The world has changed so much since Nixon — today Barack Obama can launch cruise missiles or drone attacks in other sovereign nations around the world with barely a raised eyebrow. Indefinite detention and Presidential death warrants, Barack Obama ordered a hit squad to attack and murder a civilian foreign national accused of a crime. Osama Bin Laden was executed without trial and was never even charged in connection to the events of September 11th.

These are the experiences which will be the mile posts for another generation of young lives; they have little or no knowledge of a time of peace. For the rising generation, perpetual war is a normal state of being, as is a president arbitrarily murdering suspects for reasons multiplied and magnified by a sophisticated media apparatus.

The coming generation will have almost no comparison to understand how far we have fallen as a nation since the Nixon era. From a constrained economic superpower locked in a cold war, to crippled amoral fascist regime where political ideology means almost nothing. The first term of Barack Obama is clearly that of a right-wing corporate fascist who has kept most of the campaign promises of his Republican rival John McCain.
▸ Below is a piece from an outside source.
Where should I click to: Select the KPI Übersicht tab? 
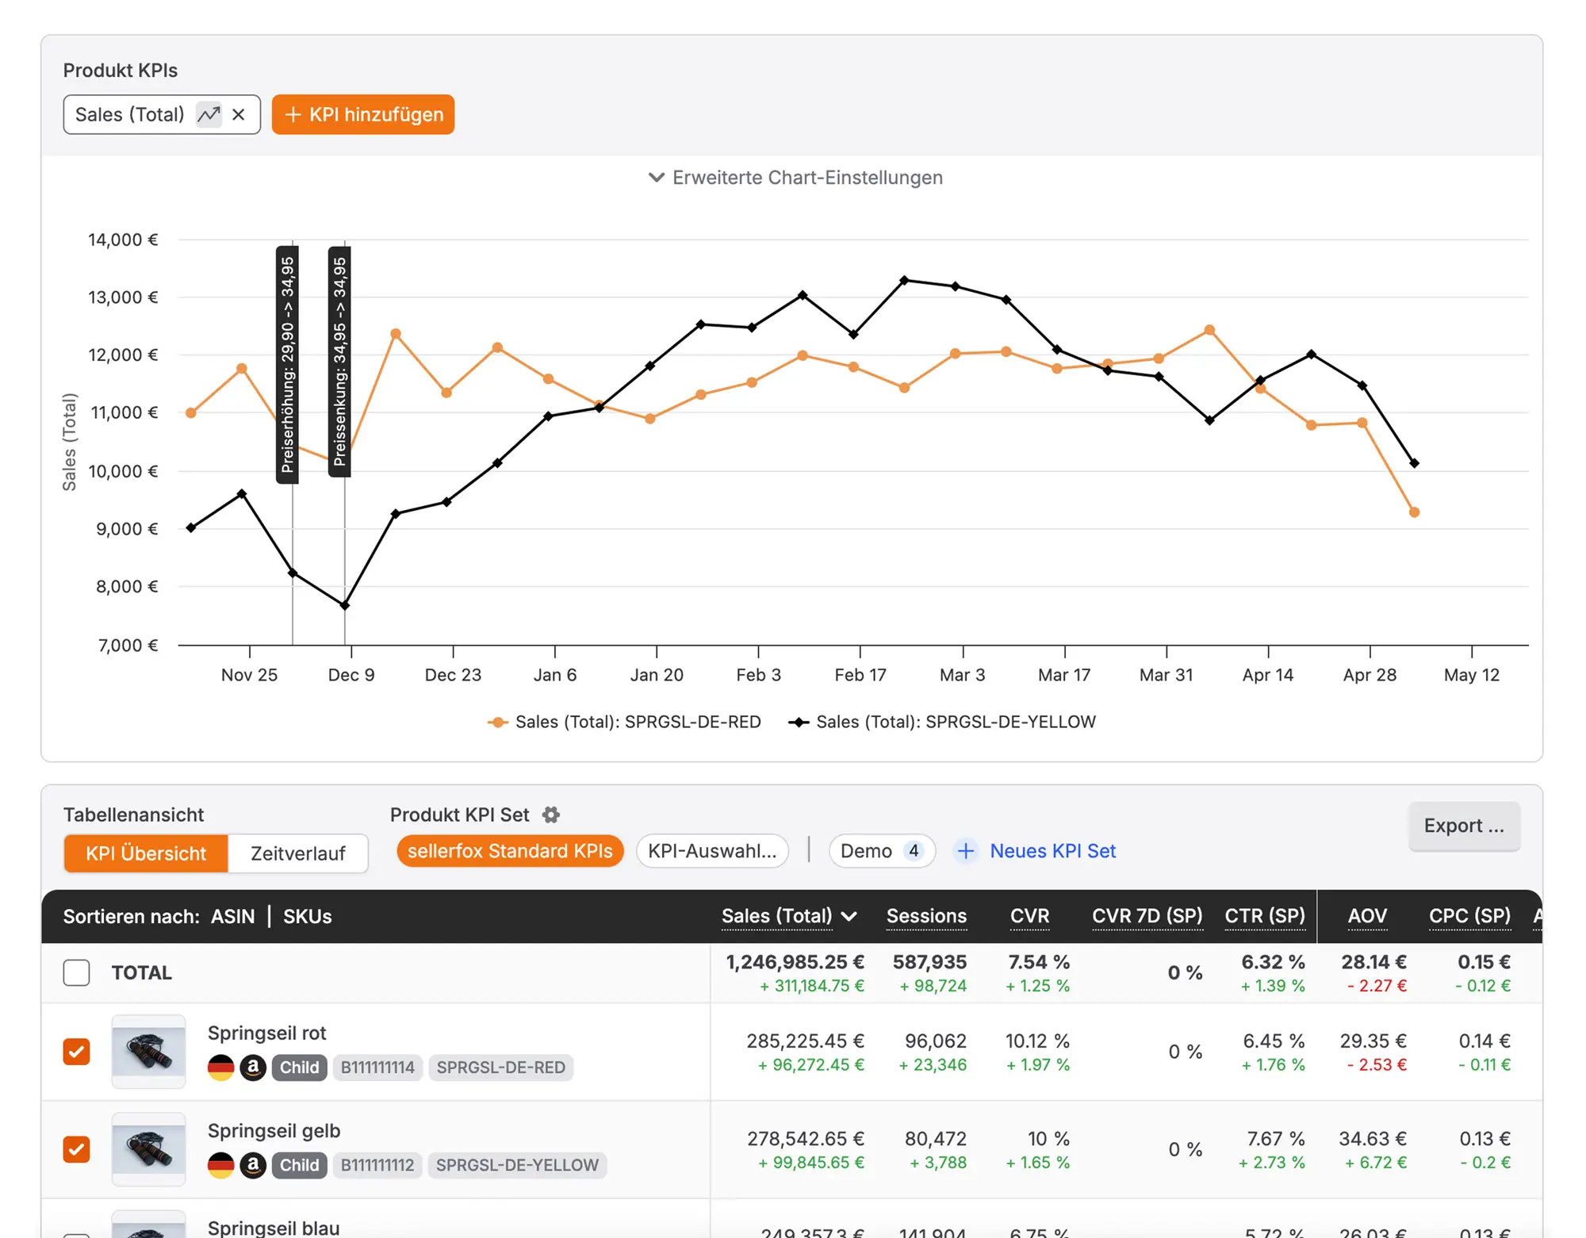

Today’s life experiences are from before we lost the house or before I lost my job, with little experience of rising wages, quality health care or economic opportunity. History is our teacher and each of us are encapsulated in the times of our life experiences. From Richard Nixon to Barack Obama is a frightening chapter and to prognosticate where such a state will eventually lead us is more frightening still.

Technology and mass media, originating from a trickle in Nixon’s time, now pour forth a raging torrent. A distraction, an abstraction, an obfuscation of the truth of words in the new media dark age. The truth is whatever you want it to be and if not, change the channel.

Cable, Internet, phone and pad, we are immersed in mass communication. We are light years from Nixon in communications. There is a noise in the world as now the inescapable cell phone follows us. We sit and talk to people who aren’t there with us while we ignore the people who are. How strange is that? The hundreds of millions of dollars raised by the Presidential candidates are intended to be spent on media communications.

Fascism is the fruit of the unholy union of money and government; it is the government of the few at the expense of the many. A government of greed, Über Alles, which sets its own agenda as it plunders society. Fascism always ends because it is a bastardized, unsustainable form of government which generally ends badly with a bang, rather than a whimper.

“There are times, however, and this is one of them, when even being right feels wrong. What do you say, for instance, about a generation that has been taught that rain is poison and sex is death? If making love might be fatal and if a cool spring breeze on any summer afternoon can turn a crystal blue lake into a puddle of black poison right in front of your eyes, there is not much left except TV and relentless masturbation. It’s a strange world. Some people get rich and others eat shit and die.”